Fingers gentle but firm wrapped a thin wrist and drew her hands away from her arms, capturing them in his own long-fingered appendages. "Lettie," he murmured as soothingly as he could, and his body was so close to hers but gave off no warmth except for that of his personality. He could've been a pillar, a marble column set to hold up a building or a crumbling soul.

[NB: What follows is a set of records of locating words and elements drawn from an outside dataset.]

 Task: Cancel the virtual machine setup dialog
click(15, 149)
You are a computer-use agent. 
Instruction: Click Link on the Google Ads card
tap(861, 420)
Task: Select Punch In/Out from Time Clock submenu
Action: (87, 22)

She was such a beautiful creature, her damages deeper than anyone could've fathomed. When her guardians had approached him about taking on the half-demon he hadn't batted a lash as they stated the laundry list of her curse; instead he had pictured a girl lost and broken, desperate for affection and socialization, locked away like a fairytale princess in a tower. He'd always had a streak of the romantic in him, and it had only grown wider with age. He had willingly taken her on as his ward at the carnival, had assured her prior handlers that she'd be well cared for. He had not reneged yet, and had no intention of doing so.
She created so much loveliness in his life, after all. Painting the girls until they looked like birds or beasts or butterflies or monsters from nightmares, depending on their routines; painting the canvases and tents and even once or twice the walls of various structures, her face screwed up in concentration, her eyes unreadable behind her mirrored sunglasses. She was a cornucopia of chaotic emotion and unpredictable danger, and it thrilled the savage side of him even as it saddened the humane one. If anyone could be truly lost, Lettie was among the closest he could imagine to the concept.
"I could bring you something," he offered, his lips touching her hair again. "If you don't want to stop painting."